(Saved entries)
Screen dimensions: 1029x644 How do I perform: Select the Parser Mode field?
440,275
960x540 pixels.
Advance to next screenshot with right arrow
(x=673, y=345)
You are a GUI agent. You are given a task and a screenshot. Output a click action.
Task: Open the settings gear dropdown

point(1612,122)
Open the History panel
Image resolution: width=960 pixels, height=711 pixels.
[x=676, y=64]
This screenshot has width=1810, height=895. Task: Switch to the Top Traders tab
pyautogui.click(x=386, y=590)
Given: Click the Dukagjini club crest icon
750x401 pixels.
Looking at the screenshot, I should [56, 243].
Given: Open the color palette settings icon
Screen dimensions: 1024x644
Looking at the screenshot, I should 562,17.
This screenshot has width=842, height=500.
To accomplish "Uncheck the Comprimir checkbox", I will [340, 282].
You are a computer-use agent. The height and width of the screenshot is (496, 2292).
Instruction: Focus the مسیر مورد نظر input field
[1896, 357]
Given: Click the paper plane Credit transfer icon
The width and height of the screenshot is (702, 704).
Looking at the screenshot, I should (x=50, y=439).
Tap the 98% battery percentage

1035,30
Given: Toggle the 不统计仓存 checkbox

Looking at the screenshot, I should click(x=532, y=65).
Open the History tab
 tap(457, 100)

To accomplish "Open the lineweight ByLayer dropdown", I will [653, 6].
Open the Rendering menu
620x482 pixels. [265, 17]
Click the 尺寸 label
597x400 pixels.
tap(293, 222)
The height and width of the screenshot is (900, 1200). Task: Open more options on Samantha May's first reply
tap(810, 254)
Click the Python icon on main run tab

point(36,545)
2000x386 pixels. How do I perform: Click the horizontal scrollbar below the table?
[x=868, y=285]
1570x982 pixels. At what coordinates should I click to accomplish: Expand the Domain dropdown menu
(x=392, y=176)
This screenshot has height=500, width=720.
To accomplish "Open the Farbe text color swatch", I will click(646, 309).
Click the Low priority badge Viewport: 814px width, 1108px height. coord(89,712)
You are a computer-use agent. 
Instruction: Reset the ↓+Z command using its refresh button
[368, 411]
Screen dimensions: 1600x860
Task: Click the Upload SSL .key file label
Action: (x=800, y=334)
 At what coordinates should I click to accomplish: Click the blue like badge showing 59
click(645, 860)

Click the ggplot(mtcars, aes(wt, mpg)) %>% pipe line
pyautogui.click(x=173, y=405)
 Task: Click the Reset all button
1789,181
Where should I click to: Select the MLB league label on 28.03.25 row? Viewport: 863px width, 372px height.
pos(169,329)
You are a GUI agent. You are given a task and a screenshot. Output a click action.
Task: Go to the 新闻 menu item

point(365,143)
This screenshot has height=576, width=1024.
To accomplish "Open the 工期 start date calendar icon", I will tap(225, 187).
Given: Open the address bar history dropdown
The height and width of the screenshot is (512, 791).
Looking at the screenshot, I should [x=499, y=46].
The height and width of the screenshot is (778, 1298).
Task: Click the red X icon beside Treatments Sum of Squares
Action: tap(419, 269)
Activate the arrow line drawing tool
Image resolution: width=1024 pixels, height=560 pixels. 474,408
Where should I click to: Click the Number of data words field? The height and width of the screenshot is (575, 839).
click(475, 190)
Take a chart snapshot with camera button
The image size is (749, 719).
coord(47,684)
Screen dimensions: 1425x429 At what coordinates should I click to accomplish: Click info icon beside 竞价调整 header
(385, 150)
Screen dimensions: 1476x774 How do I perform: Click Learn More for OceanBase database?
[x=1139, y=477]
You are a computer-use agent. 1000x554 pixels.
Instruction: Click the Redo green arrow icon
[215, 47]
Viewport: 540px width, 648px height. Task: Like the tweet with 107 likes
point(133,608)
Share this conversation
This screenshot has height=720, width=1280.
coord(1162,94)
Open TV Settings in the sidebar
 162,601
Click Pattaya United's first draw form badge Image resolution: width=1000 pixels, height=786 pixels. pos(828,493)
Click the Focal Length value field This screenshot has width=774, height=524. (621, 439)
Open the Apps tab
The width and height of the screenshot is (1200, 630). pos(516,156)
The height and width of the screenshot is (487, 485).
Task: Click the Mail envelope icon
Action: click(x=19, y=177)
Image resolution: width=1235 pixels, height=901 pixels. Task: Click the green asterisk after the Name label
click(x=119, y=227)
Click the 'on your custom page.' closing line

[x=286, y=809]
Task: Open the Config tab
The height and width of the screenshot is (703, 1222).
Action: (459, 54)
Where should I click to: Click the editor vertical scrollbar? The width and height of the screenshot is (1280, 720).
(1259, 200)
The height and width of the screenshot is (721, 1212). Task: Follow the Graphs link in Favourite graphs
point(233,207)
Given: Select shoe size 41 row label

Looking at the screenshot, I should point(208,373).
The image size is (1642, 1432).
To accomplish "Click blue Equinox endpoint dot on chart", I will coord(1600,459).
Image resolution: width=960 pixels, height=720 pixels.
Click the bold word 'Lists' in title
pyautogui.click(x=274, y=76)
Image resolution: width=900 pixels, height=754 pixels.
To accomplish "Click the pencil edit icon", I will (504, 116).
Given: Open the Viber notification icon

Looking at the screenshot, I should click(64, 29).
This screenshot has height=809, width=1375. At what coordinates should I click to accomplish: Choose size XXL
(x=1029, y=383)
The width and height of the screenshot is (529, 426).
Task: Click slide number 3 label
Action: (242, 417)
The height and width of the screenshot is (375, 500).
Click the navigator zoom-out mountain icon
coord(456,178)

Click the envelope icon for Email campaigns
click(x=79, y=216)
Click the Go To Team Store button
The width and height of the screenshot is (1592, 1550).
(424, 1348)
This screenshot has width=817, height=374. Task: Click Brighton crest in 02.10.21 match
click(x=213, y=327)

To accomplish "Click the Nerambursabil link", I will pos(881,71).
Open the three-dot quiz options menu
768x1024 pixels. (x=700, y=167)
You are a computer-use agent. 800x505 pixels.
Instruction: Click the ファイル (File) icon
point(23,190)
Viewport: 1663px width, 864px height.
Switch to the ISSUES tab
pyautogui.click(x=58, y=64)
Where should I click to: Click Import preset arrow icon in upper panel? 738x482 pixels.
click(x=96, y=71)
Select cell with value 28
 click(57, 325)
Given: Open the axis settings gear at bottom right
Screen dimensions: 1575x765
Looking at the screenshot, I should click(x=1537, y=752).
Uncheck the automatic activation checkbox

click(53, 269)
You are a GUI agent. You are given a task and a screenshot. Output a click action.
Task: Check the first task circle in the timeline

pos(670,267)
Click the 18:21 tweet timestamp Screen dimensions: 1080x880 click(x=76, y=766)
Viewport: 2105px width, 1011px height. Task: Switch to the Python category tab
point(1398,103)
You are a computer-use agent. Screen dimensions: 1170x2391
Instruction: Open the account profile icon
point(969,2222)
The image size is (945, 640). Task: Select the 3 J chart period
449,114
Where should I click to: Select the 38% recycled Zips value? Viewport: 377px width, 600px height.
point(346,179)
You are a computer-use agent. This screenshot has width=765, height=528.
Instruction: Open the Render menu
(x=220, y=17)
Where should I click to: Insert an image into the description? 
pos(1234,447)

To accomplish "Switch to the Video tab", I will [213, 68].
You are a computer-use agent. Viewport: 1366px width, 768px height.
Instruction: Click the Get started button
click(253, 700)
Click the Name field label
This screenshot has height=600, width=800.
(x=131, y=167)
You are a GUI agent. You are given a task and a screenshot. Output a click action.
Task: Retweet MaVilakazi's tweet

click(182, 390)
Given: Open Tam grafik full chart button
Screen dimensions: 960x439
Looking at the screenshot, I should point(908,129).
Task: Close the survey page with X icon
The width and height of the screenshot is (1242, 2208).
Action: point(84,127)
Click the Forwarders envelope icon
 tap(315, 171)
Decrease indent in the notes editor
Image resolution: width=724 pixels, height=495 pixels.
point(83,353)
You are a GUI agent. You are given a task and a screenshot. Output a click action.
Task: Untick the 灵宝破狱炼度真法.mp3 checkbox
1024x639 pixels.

* [Instructions to follow]: If a line in the data above contains "color", return that line.

* [Response to the exercise]:
Given: Open the color palette settings icon
To accomplish "Open the Farbe text color swatch", I will click(646, 309).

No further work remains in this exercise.